- [Stored items from a collection]:
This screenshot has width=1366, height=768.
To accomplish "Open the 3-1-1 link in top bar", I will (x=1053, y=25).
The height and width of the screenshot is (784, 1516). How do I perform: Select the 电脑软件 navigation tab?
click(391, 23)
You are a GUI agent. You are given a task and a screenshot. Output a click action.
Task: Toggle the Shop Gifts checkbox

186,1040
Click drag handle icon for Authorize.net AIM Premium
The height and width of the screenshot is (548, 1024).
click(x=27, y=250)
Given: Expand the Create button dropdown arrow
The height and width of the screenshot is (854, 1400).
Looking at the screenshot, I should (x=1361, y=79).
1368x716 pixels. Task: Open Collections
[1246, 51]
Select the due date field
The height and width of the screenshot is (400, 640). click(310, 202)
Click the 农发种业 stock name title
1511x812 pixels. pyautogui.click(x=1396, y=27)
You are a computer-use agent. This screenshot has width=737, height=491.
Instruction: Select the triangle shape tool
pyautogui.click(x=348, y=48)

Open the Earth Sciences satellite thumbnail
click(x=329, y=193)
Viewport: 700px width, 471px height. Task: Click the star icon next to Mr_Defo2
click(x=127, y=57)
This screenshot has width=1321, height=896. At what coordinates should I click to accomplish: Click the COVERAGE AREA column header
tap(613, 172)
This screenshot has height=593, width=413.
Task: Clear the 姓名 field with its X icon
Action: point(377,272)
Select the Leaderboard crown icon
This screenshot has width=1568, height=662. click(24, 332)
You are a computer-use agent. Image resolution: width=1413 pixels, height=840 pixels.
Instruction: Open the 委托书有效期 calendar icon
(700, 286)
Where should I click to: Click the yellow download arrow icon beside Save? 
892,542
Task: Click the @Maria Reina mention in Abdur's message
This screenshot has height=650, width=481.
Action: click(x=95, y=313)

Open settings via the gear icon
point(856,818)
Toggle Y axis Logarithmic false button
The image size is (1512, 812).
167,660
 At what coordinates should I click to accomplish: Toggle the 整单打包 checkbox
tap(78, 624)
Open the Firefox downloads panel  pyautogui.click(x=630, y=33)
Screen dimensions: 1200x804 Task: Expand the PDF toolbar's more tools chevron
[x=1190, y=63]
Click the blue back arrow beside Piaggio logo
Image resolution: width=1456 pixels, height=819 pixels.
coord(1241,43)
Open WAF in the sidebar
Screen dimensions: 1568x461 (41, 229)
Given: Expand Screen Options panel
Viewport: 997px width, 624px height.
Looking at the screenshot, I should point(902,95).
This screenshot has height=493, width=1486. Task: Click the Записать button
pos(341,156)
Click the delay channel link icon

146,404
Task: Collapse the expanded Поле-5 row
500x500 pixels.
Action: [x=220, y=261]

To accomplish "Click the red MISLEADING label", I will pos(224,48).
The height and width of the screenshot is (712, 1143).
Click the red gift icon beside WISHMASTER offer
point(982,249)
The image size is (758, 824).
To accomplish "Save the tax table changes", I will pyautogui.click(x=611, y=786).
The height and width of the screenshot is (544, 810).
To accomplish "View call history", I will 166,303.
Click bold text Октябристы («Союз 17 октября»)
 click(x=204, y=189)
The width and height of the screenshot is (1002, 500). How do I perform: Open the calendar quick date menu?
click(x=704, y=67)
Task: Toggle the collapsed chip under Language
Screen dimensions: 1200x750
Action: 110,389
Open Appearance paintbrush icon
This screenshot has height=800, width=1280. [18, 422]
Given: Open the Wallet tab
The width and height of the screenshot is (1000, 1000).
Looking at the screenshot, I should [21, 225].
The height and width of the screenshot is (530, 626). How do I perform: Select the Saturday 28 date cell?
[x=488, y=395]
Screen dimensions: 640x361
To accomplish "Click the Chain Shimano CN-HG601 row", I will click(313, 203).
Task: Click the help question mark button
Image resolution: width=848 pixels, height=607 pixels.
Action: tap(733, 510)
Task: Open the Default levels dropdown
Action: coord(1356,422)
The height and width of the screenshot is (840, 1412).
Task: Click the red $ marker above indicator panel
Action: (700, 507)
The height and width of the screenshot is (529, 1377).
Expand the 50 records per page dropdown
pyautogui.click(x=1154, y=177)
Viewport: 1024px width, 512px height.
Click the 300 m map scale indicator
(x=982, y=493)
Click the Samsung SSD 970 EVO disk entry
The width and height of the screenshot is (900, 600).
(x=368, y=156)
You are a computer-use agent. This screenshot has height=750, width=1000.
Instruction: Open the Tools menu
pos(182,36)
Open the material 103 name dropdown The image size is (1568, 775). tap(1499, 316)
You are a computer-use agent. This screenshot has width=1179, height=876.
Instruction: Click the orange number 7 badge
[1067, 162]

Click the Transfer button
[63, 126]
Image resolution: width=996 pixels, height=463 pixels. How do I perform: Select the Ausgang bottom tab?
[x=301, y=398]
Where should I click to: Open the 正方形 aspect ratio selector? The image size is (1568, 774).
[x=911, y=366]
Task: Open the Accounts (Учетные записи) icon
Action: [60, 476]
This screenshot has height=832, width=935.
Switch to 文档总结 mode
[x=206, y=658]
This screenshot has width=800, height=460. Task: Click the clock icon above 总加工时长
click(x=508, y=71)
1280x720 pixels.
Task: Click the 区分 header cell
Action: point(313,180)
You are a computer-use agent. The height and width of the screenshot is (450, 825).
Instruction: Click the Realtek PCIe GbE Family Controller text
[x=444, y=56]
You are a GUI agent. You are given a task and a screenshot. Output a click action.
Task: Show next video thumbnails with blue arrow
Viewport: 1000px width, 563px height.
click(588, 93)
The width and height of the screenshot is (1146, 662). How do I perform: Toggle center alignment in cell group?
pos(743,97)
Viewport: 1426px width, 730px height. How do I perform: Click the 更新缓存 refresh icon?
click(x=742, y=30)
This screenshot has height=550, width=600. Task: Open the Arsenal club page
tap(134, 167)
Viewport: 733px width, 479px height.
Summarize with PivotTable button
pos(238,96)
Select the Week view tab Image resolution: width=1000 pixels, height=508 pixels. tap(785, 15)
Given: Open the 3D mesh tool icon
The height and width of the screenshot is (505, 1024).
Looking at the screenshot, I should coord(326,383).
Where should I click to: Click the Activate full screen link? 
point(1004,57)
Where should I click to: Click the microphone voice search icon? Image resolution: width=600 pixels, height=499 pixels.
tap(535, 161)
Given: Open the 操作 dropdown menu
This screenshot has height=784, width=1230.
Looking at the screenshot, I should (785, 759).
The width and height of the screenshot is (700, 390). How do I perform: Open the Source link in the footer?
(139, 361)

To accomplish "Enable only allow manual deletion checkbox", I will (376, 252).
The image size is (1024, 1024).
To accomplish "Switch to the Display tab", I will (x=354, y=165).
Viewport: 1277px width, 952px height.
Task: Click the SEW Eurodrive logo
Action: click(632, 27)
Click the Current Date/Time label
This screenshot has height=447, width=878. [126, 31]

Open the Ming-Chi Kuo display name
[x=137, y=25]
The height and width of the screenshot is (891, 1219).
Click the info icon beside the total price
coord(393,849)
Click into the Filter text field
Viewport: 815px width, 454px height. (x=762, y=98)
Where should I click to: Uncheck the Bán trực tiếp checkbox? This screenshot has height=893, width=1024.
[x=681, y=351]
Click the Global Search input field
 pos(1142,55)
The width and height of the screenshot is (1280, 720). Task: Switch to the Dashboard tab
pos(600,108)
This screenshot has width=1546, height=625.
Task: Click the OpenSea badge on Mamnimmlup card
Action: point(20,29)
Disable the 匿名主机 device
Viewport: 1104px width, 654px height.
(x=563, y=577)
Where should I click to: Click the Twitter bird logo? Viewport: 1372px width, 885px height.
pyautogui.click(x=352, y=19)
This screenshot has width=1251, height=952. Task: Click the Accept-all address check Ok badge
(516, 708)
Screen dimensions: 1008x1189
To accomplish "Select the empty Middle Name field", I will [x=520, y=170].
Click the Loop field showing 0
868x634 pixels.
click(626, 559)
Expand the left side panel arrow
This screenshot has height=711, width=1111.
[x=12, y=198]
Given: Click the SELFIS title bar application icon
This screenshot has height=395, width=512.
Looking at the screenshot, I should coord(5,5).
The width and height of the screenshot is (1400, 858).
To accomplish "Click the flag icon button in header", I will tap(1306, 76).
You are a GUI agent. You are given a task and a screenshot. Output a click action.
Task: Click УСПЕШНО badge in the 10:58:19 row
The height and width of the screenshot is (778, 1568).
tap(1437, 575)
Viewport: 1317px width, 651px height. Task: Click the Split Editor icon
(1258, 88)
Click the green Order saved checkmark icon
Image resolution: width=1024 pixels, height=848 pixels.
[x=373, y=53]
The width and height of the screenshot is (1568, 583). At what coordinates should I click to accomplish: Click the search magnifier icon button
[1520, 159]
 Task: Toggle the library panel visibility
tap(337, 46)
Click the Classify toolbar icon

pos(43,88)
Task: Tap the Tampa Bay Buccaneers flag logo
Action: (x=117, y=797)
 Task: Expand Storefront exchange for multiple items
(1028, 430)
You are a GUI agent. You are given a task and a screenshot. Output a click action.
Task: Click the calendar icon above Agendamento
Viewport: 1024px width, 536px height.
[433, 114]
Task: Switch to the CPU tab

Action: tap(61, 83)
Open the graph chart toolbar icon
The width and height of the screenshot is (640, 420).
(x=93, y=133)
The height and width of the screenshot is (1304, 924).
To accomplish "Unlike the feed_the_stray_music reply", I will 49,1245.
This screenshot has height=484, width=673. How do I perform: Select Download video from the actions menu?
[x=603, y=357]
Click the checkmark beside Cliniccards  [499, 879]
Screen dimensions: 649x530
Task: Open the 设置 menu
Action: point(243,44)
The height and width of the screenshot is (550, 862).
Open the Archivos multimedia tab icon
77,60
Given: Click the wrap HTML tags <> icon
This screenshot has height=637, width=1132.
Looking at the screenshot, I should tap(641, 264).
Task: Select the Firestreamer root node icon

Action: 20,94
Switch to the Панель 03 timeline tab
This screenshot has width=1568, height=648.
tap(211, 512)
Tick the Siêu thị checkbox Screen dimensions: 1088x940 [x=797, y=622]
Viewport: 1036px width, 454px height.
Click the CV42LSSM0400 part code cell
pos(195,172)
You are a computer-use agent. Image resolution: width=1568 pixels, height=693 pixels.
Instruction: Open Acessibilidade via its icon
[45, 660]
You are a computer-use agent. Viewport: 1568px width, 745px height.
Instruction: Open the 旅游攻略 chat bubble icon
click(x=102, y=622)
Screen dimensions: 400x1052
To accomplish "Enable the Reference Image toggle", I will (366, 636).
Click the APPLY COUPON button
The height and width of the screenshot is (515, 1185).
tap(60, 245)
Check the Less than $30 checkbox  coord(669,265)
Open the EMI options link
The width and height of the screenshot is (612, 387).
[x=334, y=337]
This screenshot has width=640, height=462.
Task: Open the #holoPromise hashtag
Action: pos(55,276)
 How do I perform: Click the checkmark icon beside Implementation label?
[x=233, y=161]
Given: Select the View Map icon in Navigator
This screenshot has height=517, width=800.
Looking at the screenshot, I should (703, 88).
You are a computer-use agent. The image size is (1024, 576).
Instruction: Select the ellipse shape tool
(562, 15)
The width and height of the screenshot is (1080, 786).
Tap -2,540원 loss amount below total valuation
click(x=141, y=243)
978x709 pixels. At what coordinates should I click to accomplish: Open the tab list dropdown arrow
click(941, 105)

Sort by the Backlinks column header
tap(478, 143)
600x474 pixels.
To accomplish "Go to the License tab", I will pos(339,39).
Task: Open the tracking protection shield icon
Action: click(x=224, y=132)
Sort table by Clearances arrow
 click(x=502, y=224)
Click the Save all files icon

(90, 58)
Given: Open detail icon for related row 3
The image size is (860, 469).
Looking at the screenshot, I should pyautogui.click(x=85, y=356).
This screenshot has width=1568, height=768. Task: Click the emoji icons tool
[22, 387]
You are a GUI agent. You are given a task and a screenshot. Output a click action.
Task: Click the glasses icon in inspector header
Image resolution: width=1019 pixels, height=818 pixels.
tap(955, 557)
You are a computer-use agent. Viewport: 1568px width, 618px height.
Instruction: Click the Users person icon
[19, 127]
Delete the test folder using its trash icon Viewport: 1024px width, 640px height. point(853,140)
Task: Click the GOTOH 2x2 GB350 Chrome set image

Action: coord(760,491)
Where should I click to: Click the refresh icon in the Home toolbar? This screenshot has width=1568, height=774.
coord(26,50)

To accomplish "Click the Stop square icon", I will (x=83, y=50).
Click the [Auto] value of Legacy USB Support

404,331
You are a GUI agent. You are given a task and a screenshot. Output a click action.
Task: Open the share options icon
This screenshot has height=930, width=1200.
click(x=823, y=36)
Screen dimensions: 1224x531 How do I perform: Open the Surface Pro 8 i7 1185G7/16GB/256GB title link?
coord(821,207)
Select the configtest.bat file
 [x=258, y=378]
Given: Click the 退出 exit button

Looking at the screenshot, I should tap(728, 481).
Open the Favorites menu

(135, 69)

- [Task directions]:
Each line in the entries above, starting at the line with "Click the Current Date/Time label" and ending at the line with "Given: Click the SELFIS", is to be printed exactly, and only those lines.

- [Your response]:
Click the Current Date/Time label
This screenshot has height=447, width=878. [126, 31]

Open the Ming-Chi Kuo display name
[x=137, y=25]
The height and width of the screenshot is (891, 1219).
Click the info icon beside the total price
coord(393,849)
Click into the Filter text field
Viewport: 815px width, 454px height. (x=762, y=98)
Where should I click to: Uncheck the Bán trực tiếp checkbox? This screenshot has height=893, width=1024.
[x=681, y=351]
Click the Global Search input field
 pos(1142,55)
The width and height of the screenshot is (1280, 720). Task: Switch to the Dashboard tab
pos(600,108)
This screenshot has width=1546, height=625.
Task: Click the OpenSea badge on Mamnimmlup card
Action: point(20,29)
Disable the 匿名主机 device
Viewport: 1104px width, 654px height.
(x=563, y=577)
Where should I click to: Click the Twitter bird logo? Viewport: 1372px width, 885px height.
pyautogui.click(x=352, y=19)
This screenshot has width=1251, height=952. Task: Click the Accept-all address check Ok badge
(516, 708)
Screen dimensions: 1008x1189
To accomplish "Select the empty Middle Name field", I will [x=520, y=170].
Click the Loop field showing 0
868x634 pixels.
click(626, 559)
Expand the left side panel arrow
This screenshot has height=711, width=1111.
[x=12, y=198]
Given: Click the SELFIS title bar application icon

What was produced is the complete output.